2020 – The Year of Sustainable Health & Beauty


The desire for sustainable products is an ever-expanding global trend, which has slowly permeated all areas of commerce over the past few years. This trend has traversed disciplines and marketplaces, from the food and drinks industry to fashion. And health and beauty is no exception. There are four key consumer macro trends that seem to stand out within the industry.

The first: ‘Clean beauty’. This movement gathered momentum in 2019 and has really gained traction in 2020, with lots of huge brands partnering with sustainable beauty brands. A great example is Ultra Beauty who recently announced a partnership with clean retailer Credo and will now feature brands such as Innersense Organic Beauty and One Love Organics.

Whilst the phrase ‘clean beauty’ has remained – like sustainable itself, rather a vague and all-encompassing term, with misinformation and misunderstanding leading to many misleading ‘free- from’ claims, the climate is changing, and ingredient transparency is emerging as a top 2020 consumer macro trend within the industry. As the chief merchandising officer at Ultra states: “As we continue our evolution in the clean beauty space, we have so much respect for Credo and what they’ve done when it comes to education and transparency in ingredients.”

As Martin, The Shopper Agency’s Founder and Managing Director has hypothesised: “the consumers of 2020 will expect to see a distinction between synthesised and natural products, with an end to ‘greenwashing’ and fictional ‘better-for-you’ claims”. Shoppers also expect clear transparency on the ethicacy of ingredients.

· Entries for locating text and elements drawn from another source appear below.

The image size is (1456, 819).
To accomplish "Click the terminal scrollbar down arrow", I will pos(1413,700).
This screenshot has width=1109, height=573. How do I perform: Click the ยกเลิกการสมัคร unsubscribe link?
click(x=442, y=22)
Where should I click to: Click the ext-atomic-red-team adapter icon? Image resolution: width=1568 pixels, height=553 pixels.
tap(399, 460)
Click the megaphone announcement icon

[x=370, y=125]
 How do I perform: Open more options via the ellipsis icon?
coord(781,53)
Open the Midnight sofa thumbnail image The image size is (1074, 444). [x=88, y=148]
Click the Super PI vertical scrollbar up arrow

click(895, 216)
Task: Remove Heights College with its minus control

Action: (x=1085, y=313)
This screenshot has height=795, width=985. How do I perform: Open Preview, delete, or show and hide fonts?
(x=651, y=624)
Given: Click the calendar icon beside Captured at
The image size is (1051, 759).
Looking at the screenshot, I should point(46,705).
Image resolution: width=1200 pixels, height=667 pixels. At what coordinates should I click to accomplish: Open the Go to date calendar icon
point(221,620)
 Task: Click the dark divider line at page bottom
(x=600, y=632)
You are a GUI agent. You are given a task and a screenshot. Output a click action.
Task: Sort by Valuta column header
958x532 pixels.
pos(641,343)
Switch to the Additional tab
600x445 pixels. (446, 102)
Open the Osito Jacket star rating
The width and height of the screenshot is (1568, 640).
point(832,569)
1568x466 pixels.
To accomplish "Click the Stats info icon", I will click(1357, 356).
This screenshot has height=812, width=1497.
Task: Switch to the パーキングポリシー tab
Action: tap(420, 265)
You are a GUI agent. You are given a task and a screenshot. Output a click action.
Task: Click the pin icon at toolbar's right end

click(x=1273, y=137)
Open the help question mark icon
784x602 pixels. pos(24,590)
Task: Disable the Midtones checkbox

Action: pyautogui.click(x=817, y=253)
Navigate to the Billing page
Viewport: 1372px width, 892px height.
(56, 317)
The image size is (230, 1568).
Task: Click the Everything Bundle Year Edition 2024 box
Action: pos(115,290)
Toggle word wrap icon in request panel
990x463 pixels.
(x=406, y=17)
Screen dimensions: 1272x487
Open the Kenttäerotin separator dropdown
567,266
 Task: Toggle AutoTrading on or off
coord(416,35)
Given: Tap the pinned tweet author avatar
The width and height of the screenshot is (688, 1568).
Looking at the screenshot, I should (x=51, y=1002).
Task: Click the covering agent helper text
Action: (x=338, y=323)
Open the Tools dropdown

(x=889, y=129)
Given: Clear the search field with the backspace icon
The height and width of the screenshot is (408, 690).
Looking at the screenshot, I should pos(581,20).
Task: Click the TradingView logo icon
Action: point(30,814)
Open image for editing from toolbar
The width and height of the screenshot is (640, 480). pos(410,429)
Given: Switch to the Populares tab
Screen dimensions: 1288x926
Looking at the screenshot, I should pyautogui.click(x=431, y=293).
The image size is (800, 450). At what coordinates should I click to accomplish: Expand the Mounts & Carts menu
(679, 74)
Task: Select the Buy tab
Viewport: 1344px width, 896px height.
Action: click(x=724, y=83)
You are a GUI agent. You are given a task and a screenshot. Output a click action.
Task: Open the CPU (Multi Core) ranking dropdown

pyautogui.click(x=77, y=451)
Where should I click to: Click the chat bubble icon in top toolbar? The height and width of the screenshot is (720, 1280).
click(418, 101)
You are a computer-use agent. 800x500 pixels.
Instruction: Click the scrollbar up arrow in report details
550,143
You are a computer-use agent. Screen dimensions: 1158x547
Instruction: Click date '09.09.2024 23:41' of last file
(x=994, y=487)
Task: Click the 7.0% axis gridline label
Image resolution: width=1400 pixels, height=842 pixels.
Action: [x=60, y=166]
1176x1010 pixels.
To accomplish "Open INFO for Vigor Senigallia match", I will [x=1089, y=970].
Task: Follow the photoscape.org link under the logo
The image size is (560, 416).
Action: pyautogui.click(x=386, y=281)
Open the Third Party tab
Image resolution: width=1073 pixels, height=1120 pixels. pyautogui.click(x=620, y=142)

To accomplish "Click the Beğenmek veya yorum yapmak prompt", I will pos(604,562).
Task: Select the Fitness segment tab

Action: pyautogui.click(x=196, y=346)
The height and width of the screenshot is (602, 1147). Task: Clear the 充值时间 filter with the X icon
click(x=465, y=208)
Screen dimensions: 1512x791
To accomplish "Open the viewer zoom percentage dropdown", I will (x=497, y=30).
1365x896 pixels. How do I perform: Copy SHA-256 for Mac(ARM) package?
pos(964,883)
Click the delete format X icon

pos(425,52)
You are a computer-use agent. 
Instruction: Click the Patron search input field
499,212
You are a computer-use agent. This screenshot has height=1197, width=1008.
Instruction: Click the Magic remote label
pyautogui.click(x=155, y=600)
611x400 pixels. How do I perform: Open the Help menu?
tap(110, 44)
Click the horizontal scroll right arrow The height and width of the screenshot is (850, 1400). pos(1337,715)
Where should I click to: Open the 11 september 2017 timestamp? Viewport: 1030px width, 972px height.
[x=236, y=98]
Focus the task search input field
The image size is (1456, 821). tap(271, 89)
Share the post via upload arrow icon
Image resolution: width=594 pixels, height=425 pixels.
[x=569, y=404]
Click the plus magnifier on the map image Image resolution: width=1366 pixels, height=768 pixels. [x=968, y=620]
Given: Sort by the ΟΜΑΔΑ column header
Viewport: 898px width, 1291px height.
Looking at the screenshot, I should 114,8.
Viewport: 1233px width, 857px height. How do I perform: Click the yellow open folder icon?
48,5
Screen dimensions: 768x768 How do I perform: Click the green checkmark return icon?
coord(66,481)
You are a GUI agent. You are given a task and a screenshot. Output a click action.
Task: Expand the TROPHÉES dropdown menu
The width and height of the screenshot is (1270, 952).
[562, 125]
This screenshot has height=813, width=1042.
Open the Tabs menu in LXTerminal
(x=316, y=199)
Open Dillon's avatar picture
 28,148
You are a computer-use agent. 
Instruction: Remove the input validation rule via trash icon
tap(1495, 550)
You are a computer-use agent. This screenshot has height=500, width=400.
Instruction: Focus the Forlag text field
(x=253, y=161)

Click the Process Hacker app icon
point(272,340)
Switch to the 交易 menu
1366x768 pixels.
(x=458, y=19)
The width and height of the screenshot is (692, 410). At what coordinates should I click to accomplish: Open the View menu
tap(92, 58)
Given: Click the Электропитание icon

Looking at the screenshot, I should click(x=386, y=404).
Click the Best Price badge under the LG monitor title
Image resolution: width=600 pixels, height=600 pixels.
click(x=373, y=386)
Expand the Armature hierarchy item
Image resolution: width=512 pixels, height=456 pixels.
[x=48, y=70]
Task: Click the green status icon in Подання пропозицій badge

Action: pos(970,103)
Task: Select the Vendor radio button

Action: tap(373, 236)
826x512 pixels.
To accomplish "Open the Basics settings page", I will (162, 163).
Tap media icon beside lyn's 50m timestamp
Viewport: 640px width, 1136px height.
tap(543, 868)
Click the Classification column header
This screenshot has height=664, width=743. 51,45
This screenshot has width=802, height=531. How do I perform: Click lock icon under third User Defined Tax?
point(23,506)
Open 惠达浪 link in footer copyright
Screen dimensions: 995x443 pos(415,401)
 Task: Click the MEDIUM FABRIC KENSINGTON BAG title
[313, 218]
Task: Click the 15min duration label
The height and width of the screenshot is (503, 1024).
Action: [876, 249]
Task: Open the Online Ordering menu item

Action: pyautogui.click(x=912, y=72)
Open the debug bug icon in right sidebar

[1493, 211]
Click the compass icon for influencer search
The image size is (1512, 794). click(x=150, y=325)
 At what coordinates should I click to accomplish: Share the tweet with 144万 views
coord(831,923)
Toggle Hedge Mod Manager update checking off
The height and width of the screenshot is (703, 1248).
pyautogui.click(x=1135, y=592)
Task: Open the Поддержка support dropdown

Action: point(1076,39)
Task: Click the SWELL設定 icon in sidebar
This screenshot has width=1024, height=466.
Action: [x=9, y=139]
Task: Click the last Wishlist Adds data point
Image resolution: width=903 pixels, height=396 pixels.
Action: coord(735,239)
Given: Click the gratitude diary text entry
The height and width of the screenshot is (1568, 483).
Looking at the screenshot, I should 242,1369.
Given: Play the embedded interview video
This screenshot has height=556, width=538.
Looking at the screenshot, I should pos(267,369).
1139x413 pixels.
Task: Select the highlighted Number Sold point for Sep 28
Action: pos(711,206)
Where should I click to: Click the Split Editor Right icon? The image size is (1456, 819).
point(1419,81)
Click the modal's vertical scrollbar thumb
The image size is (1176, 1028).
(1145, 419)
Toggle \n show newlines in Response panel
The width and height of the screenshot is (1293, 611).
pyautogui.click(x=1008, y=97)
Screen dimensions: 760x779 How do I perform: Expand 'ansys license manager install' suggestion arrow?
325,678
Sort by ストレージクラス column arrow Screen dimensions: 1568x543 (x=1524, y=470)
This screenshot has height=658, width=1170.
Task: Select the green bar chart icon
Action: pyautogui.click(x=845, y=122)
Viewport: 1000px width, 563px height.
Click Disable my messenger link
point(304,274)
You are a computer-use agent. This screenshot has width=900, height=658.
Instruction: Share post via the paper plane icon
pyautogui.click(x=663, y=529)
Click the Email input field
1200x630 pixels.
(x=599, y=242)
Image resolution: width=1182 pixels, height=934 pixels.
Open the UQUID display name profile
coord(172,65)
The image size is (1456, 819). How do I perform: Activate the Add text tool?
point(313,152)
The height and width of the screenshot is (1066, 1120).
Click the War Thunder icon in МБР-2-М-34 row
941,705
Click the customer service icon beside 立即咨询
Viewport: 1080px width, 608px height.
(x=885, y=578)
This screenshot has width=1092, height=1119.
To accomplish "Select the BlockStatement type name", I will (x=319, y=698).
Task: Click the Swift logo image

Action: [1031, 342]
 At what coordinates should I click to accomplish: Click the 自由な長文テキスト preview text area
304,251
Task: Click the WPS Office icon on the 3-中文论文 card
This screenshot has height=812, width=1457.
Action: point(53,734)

The organic and natural cosmetics market is a $22 Billion global market and has risen exponentially since 2018, which means there is a high saturation of these products. Brands who therefore reveal themselves to be making false claims or fail to provide clear and adequate testing on the products labelled as ‘better-for-you’, will lose customers and likely not see them return. The consumer of today is nomadic and has no problem turning their back on a bad brand.

Whilst ingredient sustainability and transparency are priorities for many consumers, it can be difficult to look beyond the label. Literally. In the UK last year 46% of people say they feel guilty about the amount of plastic they use, while 82% are actively trying to reduce the amount they throw away, according to YouGov. It’s no wonder then that beauty influencers are increasingly vocal about wasteful product mailers, calling out brands that send them irrelevant or ornately packaged products. From 2018 to 2019, there was a 100% increase in hashtag mentions, such as “#wastefulpackaging” and keyword phrases like “too much packaging”, while beauty- specific posts containing phrases such as “eco-friendliness” and “sustainability” increased by 25%.

Consumers want brands to do more to help them do this and some retailers are listening. In early 2019, cosmetics retailer Lush opened its Naked store in Manchester, exclusively selling plastic-free products and packaging alternatives such as solid shampoo and conditioner bars, deodorant bars, and bath soaks and toothpaste without wrappings or bottles. Bigger companies like Unilever are also trying to do the right thing, pledging to cut down its plastic usage and halve its use of “virgin plastic” by 2025. Earlier this year, L’Oréal publicly committed to using 100% eco-friendly packaging (meaning compostable or reusable) by 2025.

From packaging we move onto the newer global conscious shopping trend: ‘blue beauty’. Otherwise referred to as ‘waterless beauty’, this concept refers to products that aim to protect the oceans and water supplies, such as One Ocean Beauty. According to WWD this trend is the “next generation [of] clean beauty’’Some big brands have been trying to make changes in this regard. L’Oréal achieving a 60% reduction in water consumption per finished product last year and Unilever halving the water associated with the consumer use of its products. More unique though, is Procter & Gamble’s new line that launched in the US this January, called Waterless. This product is a solid shampoo, but it is not just any solid shampoo. The originality of the product comes not from the Lush- ‘esque’ solid form, but from the fact that is does not require water to activate it – a huge step forward for a sustainable future.

2020 looks set to see huge developments in the sustainable retail landscape. With shoppers more aware of their own, and more importantly of brands impact on the environment, creating or highlighting innovative solutions to sustainable products will not only be profitable, but essential in maintaining brand loyalty and attracting new customers.